Au Japon, faire des études ferait presque passer ParcoursSup pour une balade le long d’un sentier côtier un matin d’été dégagé. Les concours sont partout, dès le passage du collège au lycée, puis ensuite, pour intégrer une « bonne » université. Bien se positionner commence en réalité dès le berceau, avec les jardins d’enfant (la mini-série La maison de la rue en pente diffusée sur Arte en est une poignante illustration). La pression est immense, et permanente, pour « réussir ». Un échec équivaut à une condamnation sans appel.
Comment s’en sortir, dès lors qu’on n’est pas calibré pour briller dans les études, ou qu’on ne dispose pas de réseau professionnel, ou quand on n’est guère motivé par la voie du salaryman, l’employé de bureau type, qui représente toujours l’objectif à atteindre de la classe moyenne ?
Une résistance de la débrouille
Bien sûr, nombre de jeunes japonais continuent d’épouser la cause de leurs parents. On observe cependant une désaffection des jeunes femmes pour le rôle de mère au foyer, ce qui se traduit par une baisse de la natalité. En effet, elles sont de plus en plus nombreuses à continuer de travailler plutôt que d’élever un enfant en étant dépendante du salaire de leur conjoint — marier carrière et vie de famille, pour une femme, est encore très mal vu au Japon et reste l’exception absolue. Une petite révolution silencieuse, mais qui n’est pas le coeur de notre sujet.

* [Consigne]
Reprenez l'extrait sur la pression scolaire au Japon et poursuivez-le après sa dernière phrase. Les enregistrements qui suivent forment un matériau à part, indépendant de l'extrait.

* [Données fournies]
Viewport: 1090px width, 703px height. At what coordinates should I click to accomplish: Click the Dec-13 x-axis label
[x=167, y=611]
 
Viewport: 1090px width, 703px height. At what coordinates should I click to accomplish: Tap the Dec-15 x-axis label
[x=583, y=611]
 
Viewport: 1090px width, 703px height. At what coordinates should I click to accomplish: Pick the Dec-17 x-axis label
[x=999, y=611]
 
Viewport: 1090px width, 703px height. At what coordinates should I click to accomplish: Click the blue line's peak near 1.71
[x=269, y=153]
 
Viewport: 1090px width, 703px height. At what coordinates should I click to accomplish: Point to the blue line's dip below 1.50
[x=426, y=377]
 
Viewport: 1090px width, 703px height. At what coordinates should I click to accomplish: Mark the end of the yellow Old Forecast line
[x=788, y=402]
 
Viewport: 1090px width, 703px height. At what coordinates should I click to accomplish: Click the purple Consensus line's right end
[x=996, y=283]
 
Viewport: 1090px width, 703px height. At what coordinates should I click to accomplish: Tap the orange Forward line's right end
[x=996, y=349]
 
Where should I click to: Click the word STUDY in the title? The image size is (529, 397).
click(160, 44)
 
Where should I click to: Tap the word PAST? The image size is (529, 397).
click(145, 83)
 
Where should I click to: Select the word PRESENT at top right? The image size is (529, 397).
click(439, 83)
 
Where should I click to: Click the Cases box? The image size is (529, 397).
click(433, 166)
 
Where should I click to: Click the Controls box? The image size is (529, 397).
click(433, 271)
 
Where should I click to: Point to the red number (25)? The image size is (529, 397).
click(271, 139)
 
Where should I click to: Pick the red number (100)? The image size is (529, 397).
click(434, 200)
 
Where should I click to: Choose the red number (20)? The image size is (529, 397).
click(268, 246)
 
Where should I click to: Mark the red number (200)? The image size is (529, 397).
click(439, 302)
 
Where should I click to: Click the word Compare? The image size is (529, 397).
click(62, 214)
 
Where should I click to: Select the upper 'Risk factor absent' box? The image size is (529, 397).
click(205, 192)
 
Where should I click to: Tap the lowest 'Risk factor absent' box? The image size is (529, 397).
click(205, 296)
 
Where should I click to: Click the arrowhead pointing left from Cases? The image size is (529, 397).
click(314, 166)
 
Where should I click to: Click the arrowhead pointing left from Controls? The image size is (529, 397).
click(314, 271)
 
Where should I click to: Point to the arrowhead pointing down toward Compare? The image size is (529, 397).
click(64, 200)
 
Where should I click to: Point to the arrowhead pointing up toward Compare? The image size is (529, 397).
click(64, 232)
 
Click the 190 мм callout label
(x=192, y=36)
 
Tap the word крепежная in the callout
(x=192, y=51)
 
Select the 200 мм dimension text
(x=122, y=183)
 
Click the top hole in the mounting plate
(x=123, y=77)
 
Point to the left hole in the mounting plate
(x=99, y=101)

* [Exercice corrigé]
Et puis, il y a tous ces vingtenaires, trentenaires, maintenant, qui résistent. Et qui vivent dans une sorte « débrouille » permanente, plus ou moins organisée, plus ou moins institutionnalisée. Ils enchaînent alors les « petits boulots », ce qui leur vaut le surnom de freeters. La liberté avant tout. En rupture avec les parents, les chefs, contre les injonctions sociales de gagner de l’argent, consommer, fonder une famille.
Nettoyeuse d’oreille… ou des morts
Longtemps considérés comme des parasites, ces « serial jobers », qui au départ du phénomène, étaient surtout des recalés du système, sont dorénavant volontaires pour accomplir les basses besognes dont personne ne voulait et qui ne mènent, en terme de carrière, nulle part. Serveur ou serveuse, cuistot dans un fast-food, vendeur ou vendeuse, des emplois classiques quand on n’est pas diplômé, auxquels viennent s’ajouter des postes liés à une économie de service très développée. Car tout se loue, au Japon. Des personnes pour s’occuper de vos plantes, animaux, appartements, etc., bien sûr, mais aussi pour garnir les rangs de votre mariage — on peut louer un faux invité qui prononcera même un discours, si besoin, en se faisant passer pour un proche ou un collègue — ou pour endosser, le temps nécessaire, le costume de frère, soeur ou petit.e ami.e. Il y a aussi les emplois dédiés aux femmes, qui alimentent les fantasmes tant de l’homme japonais qu’occidental : hôtesse de bar, nettoyeuse d’oreille, etc.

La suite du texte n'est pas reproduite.